# Problem details
Set down, exactly and with nothing added, the lines running from the one that holds "Given: Click the orange P1-clear Scotia cell" to the final line of the records. Pictures stay out of the copy.

[Pixel coordinate grounding data]
::::::::::
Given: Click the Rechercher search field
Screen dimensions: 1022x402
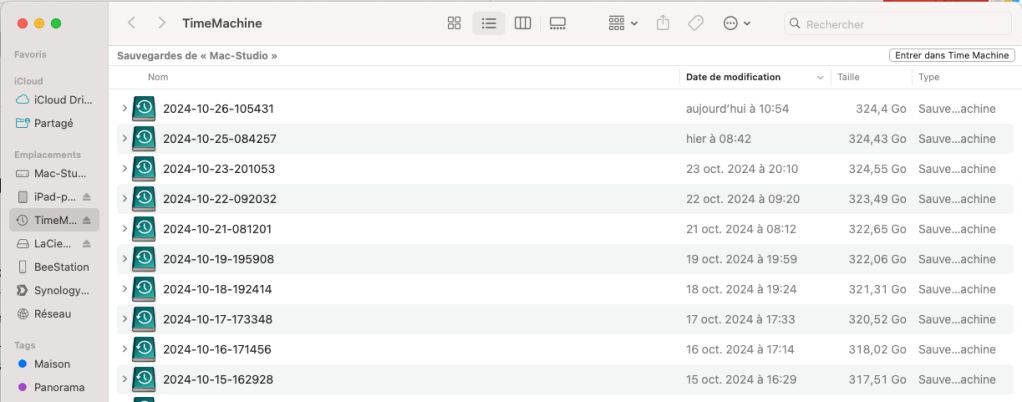Looking at the screenshot, I should (900, 24).
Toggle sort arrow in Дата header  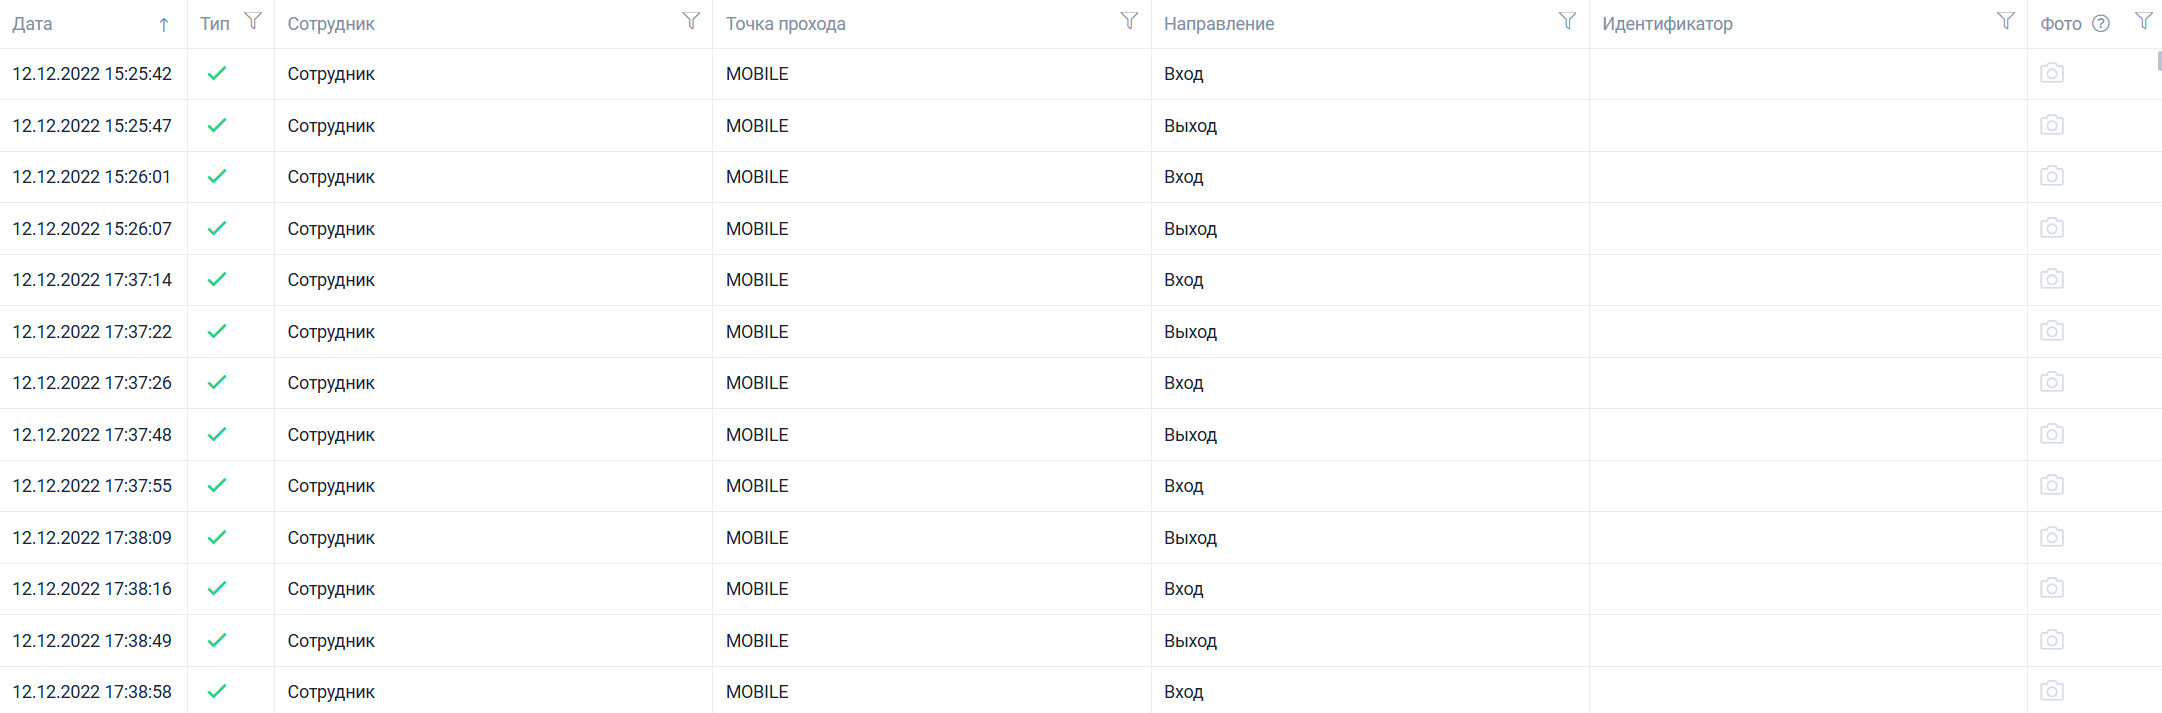tap(164, 25)
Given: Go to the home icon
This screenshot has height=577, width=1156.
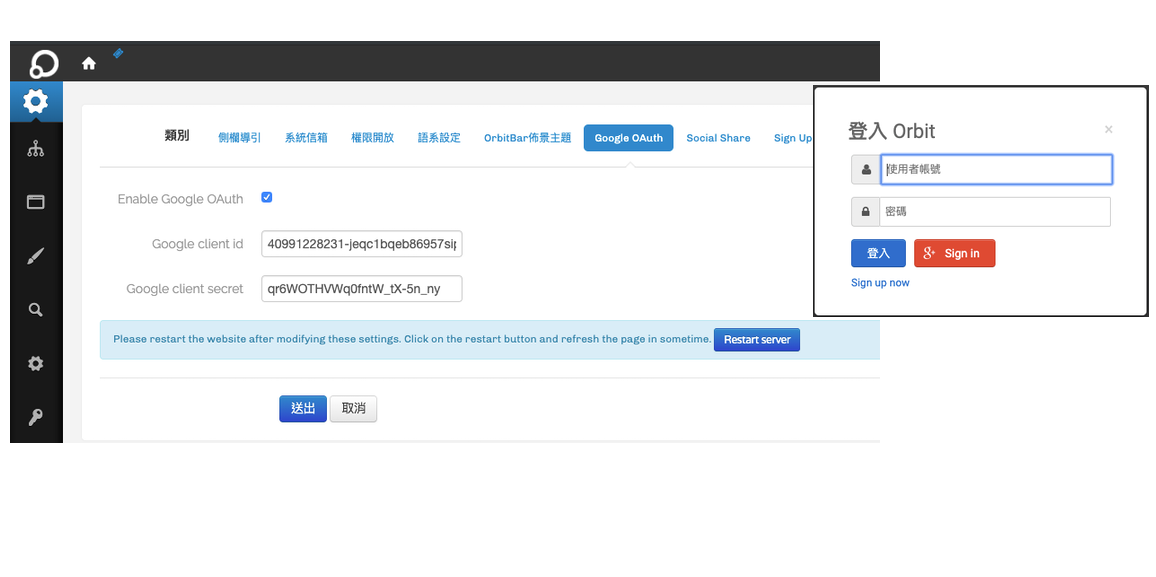Looking at the screenshot, I should point(89,64).
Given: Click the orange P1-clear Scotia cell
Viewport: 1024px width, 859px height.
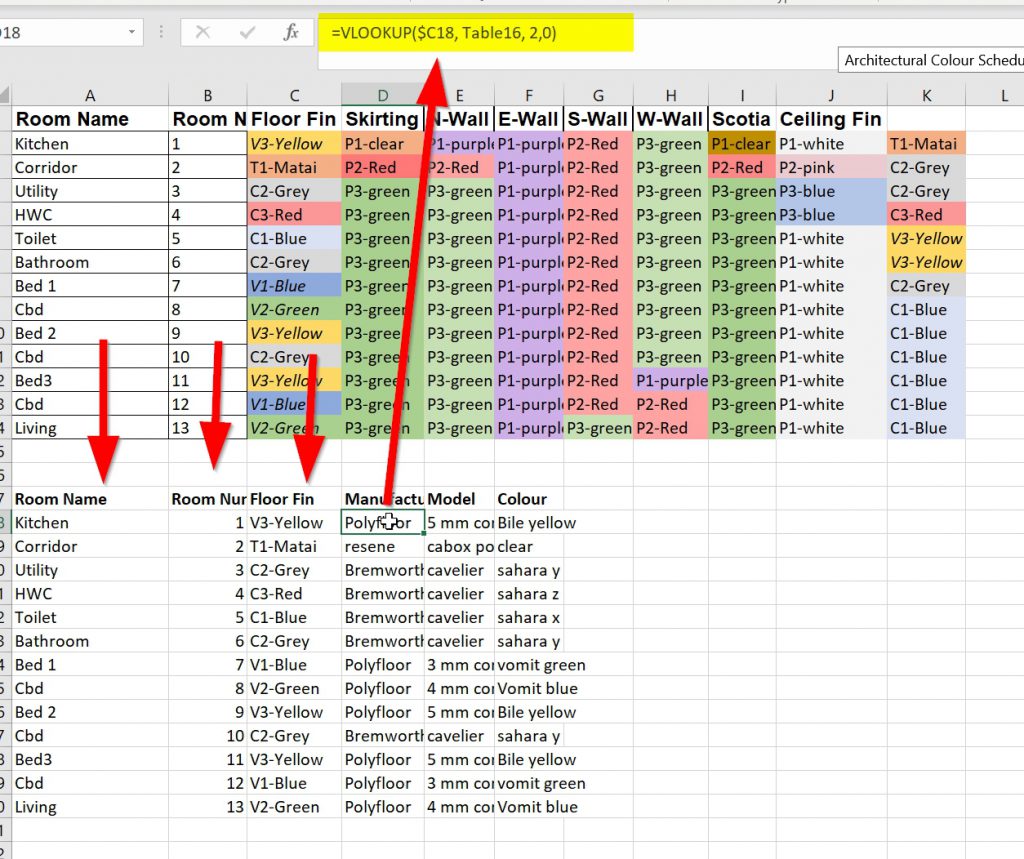Looking at the screenshot, I should tap(742, 144).
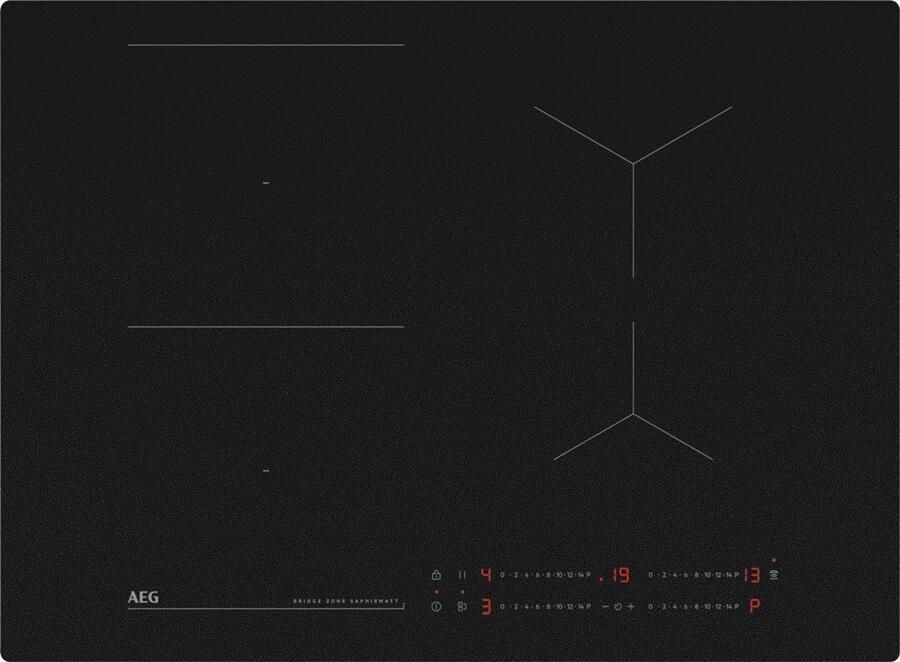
::::::::::
# Exercise output
Given: Click the orange P1-clear Scotia cell
Viewport: 1024px width, 859px height.
Looking at the screenshot, I should tap(742, 144).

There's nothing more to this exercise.